The first official day of KataCon kicked off with a keynote on deliberate practice by Billy Taylor. I first met Billy back in 2012 when I was doing some work with Goodyear. When I saw him at last year’s KataCon it was like running into an old friend, but that is who Billy Taylor is – even if you just met him.
Billy Taylor on Deliberate Practice
Pull quotes and thoughts
The Concept of Deliberate Practice
- Toyota Kata has two sides, like a coin. On one side is scientific thinking. On the flip side is deliberate practice.
- Traditional practice is often just mindless repetition. Deliberate practice has focused attention on perhaps one aspect of the routine.
A couple of things come to mind for me here. First is that too many coaches go through mindless repetition of the Coaching Kata. They just ask the next question on the card, and never practice using the questions to nudge the learner’s thinking to the next level.
This means they never practice in a way that pushes them as coaches. More about that below.
The other is that we, all too often, take a learner through the entire process much too fast. We do this in classes to give them a taste of the whole process. But in real life, perhaps it would be best to anchor each Starter Kata step and ensure there is at least understanding before moving to the next.
When 2nd coaching it is equally important to focus both the coach AND the learner on improving a single aspect of the board.
As I am writing this, I am reflecting more, and parsing more. This slide offers a ton of insight for me:
There is so much here on a lot of levels.
This is how I interpret the graphs: On the left we have “Just Practice.” Maybe I am learning to play a song on the guitar. As I practice I learn to play it better and better. Then I hit a plateau because I am comfortably good and not challenging myself anymore. I am just playing. And that feels awesome, because I validate to myself that I am pretty good.

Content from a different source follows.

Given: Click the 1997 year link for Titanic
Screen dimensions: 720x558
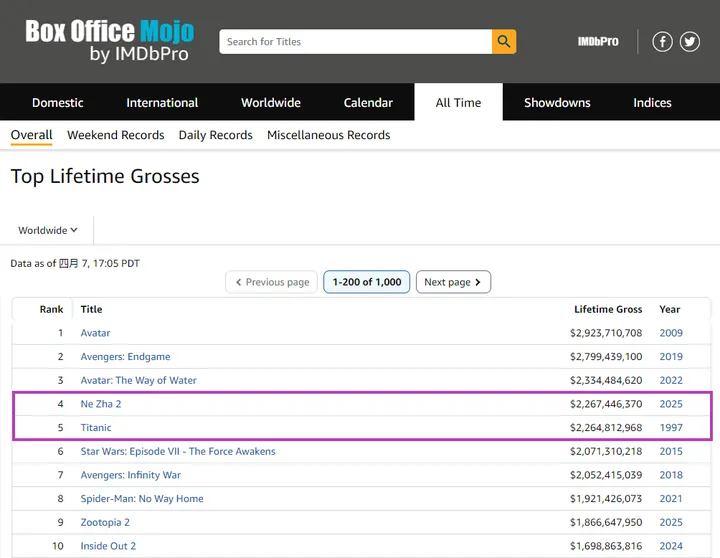Looking at the screenshot, I should [670, 428].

At a higher level, this is the “lean plateau” that so many companies hit. They get really good at running kaizen events, or black belt projects, or whatever they do. They hit a pretty good level of performance, but things erode. They reach a plateau when the implementers are spending all of their time re-implementing what has eroded. They shift into mindlessly repeating the familiar rather than challenge themselves. What are we missing? Why is the skill concentrated into the same half dozen individuals who have been doing this since 1999?
The graph on the right represents something that is the same, but different. Take a look – each little squiggle repeats the graph on the left, only smaller. Each time a plateau is hit, the learner challenges herself to practice a new aspect. Things get a little worse for a bit, then as the new aspect is mastered, the process is repeated.

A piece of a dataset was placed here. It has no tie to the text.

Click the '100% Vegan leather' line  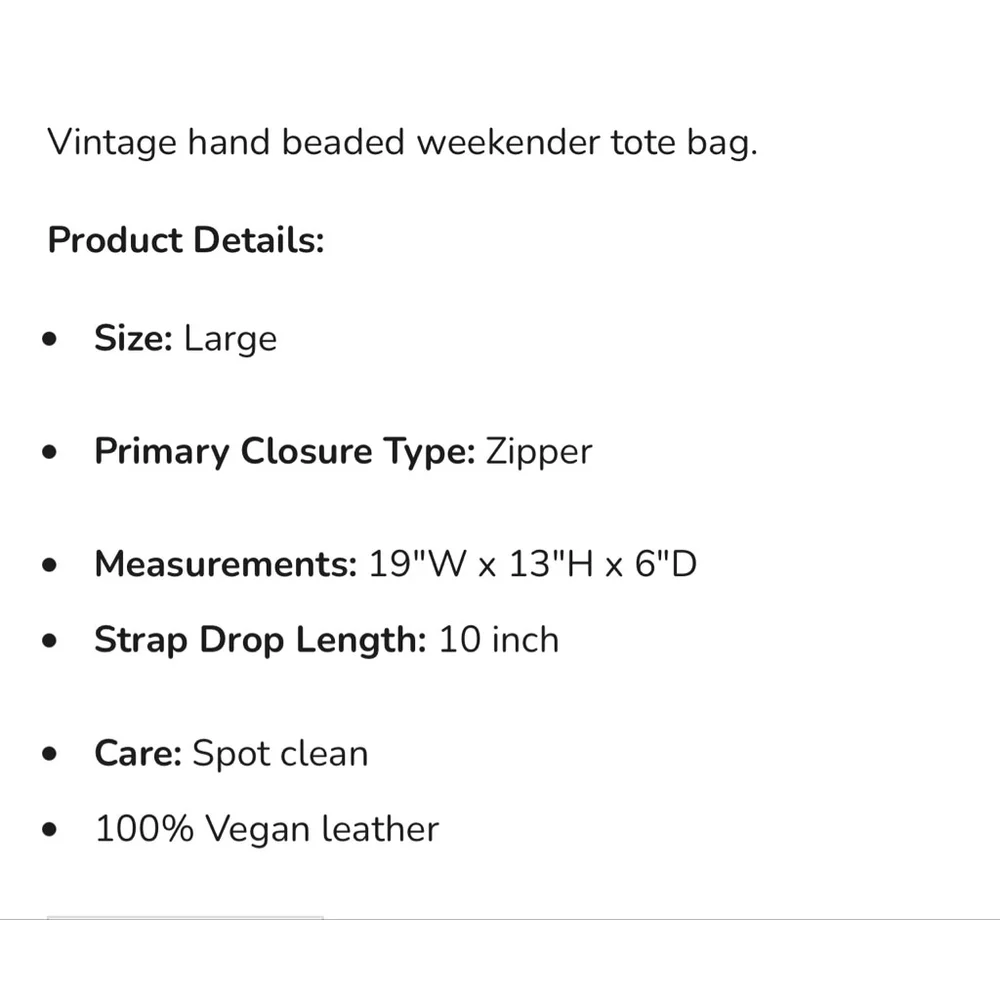click(267, 829)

I see the job of the coach as two fold:
- To challenge the learner in small steps, always looking for the obstacle to the next level of performance.
- To offer up specific things to practice.

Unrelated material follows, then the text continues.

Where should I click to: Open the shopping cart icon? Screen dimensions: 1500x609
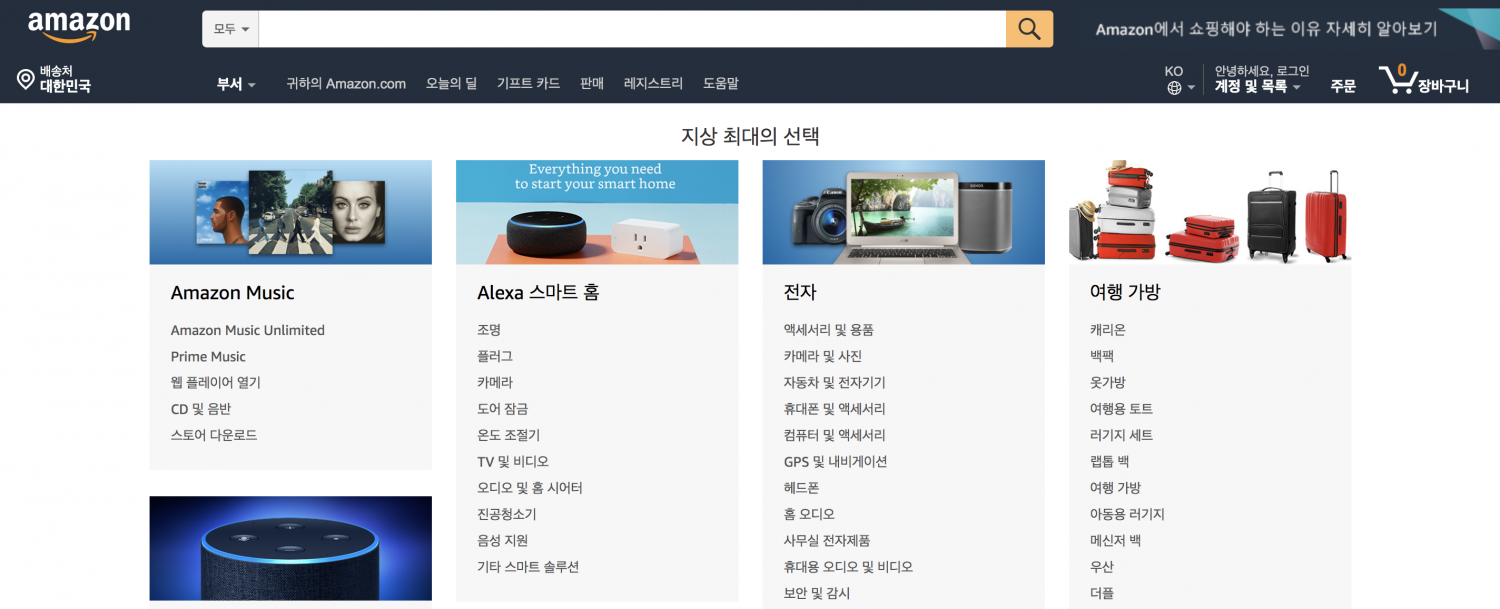(x=1396, y=79)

Billy’s presentation covered a lot of overlapping territory – enough for at least two more posts – stay tuned.
This article intrigued me with the difference between scientific thinking and deliberate practice. This is extremely applicable to Lean Six Sigma because one pillar of Lean is continuous improvement. As soon as you become complacent with a process and begin to plateau, you are no longer improving and this can contribute to waste. Once upon a time, a process might have been new and innovative, but as mentioned in the article, it can become stagnant over time. Once workers stop looking to improve it and are just going through the motions, the company is losing money. I like the balance the author presented using the coach example. A coach should offer guidance in small steps to keep his players on the right track, while also deliberately practicing certain aspects of their strategy to stay up to date and maintain their edge.
Scott –
You hit on a really critical factor in continuous improvement: There is no stable steady state.
You are either actively working to improve your process, or it is slowly eroding.
I like to say it is like a freezer. You can’t ever say “OK, the freezer is cold enough now, so I can unplug it.”
As a minimum you must take active measures to deal with the little things that always come up, and problem-solve to eliminate the cause (or, at the least, the effect).
This requires active effort – a continuous input of energy – to just keep things where they are.
Very interesting article. The deliberate practice graph seems to represent flow in learning and development. Thanks for the insight!